The current market size of the real estate sector in India is 265.18 billion rupees and looking at the growth that the sector is currently experiencing, it is likely to reach 828.75 billion dollars by 2028. This This estimate is supported by India's economic resilience, which makes the country one of the most favorable investment destinations. Amid the global recession, the Indian real estate sector offered an alternative that will not only balance the volatility of the stock market but is also set to generate higher valuation in the long run.
While new opportunities are emerging in this vibrant market, driven by growing demand, the sector has also faced a number of challenges, mobilization of organized funds being one of them. Amidst this situation, Alternative Investment Funds (AIFs) are slowly but surely establishing their footprint, offsetting obstacles with new opportunities. With solid growth on the horizon, AIFs have already raised around Rs 8 trillion through March 2023, already representing 30% growth over the last year. With growing demand for residential and commercial projects, AIFs will enable developers to translate ideas into action and help them fully realize the development potential in the country's key markets. The Indian real estate sector is expected to attract approximately $6 billion in private equity investments by the end of 2023 and for this FIA, this is a viable source to gain the trust of investors. This will expedite postponed projects and enable developers to acquire more land and launch projects in line with desired expansion plans. India is witnessing major developments in infrastructure, and this will have a direct impact on real estate development. But FIAs will speed up the entire process, creating more space for the real estate sector.

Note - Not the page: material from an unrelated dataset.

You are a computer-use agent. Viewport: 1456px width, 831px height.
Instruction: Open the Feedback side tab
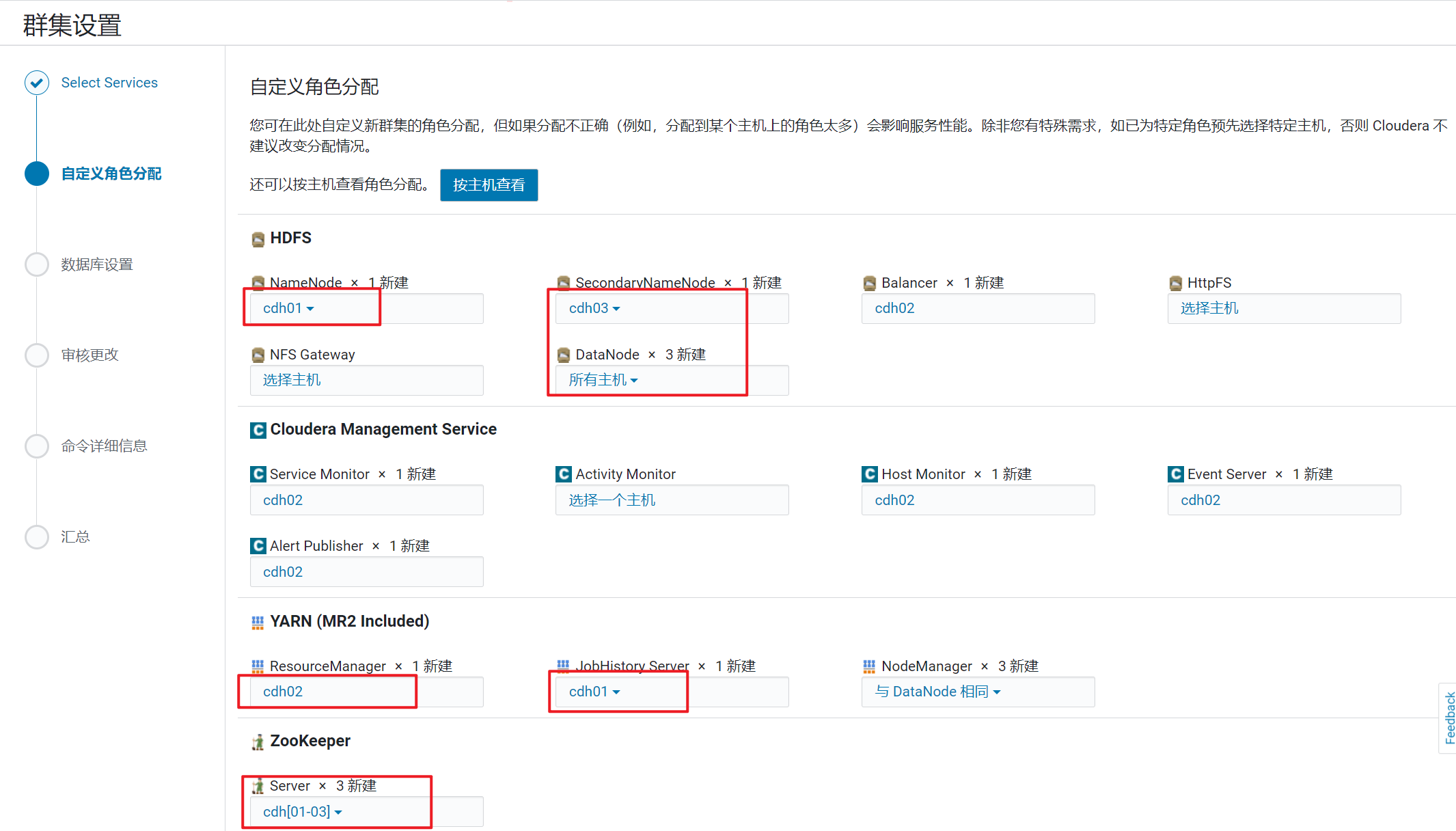(x=1448, y=718)
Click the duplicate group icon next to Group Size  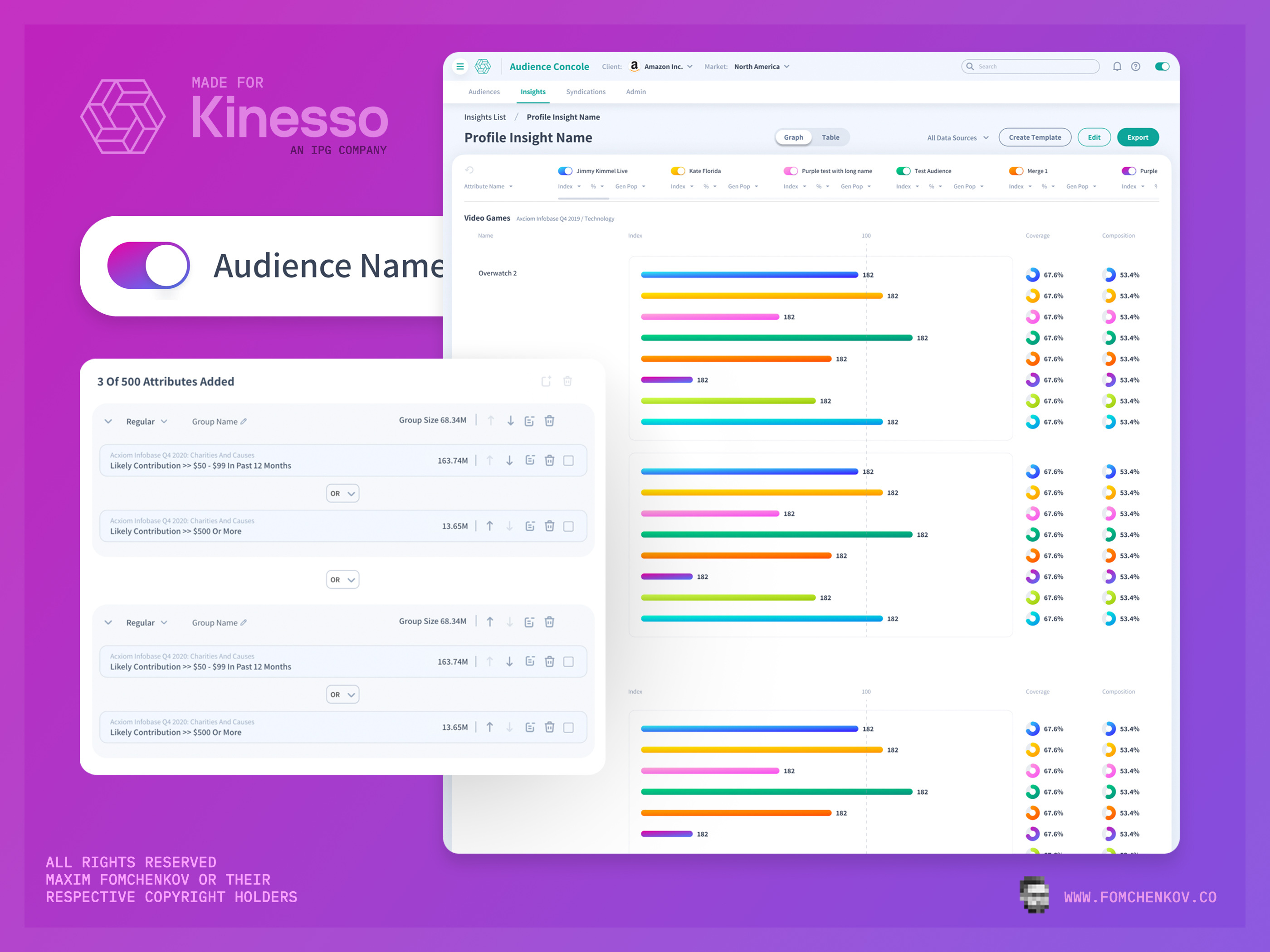tap(529, 420)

Not long ago, real estate investing came with many warning signs. Investors did not have much confidence in it because the entire investment process was cumbersome and intertwined with operational red tape, documentation and asset management complexity. FIAs have eliminated all these negative aspects and today real estate is the most sought after investment vehicle, especially for HNIs and UHNIs. AIFs are highly trusted as these funds are regulated by SEBI. Furthermore, AIFs have many advantages in terms of governance, portfolio diversification, tax-efficient structures and hassle-free investment experience. Additionally, AIFs offer the opportunity to diversify as these funds focus on commercial, retail, storage and even the growing data center segments.
AIFs, which are very active in the commercial segment, are benefiting from the success of the office segment, emerging asset classes such as coworking and the retail segment. With 3 active Real Estate Investment Trusts (REITs), which also qualify as AIFs, investors can focus on income-producing assets without directly owning or managing the properties. These types of investments also help HNIs and UHNIs maximize their risk-adjusted returns by participating in private markets. From a sector growth perspective, these funds provide much-needed cash flow to continue driving growth momentum.
With India emerging as a lucrative alternative manufacturing destination, many global manufacturers are shifting their base to India as part of their China+ strategy. This gives a big boost to the storage segment, making it one of the most promising real estate asset classes. Alternative investment funds (AIFs), especially real estate investment trusts (REITs), offer investors new opportunities to take advantage of the growth of the storage sector. Many domestic and international investors invest in warehouses and industrial properties and immediately reap the benefits of diversification and attractive returns.
Looking at these developments, it can rightly be concluded that AIFs are not only reinforcing the impressive growth story of the sector, but are also providing an overall structure for real estate financing, creating a more mature investment ecosystem. As the real estate sector continues to raise the bar, AIFs will make this growth sustainable by hitting the right nerve of prosperity and value creation.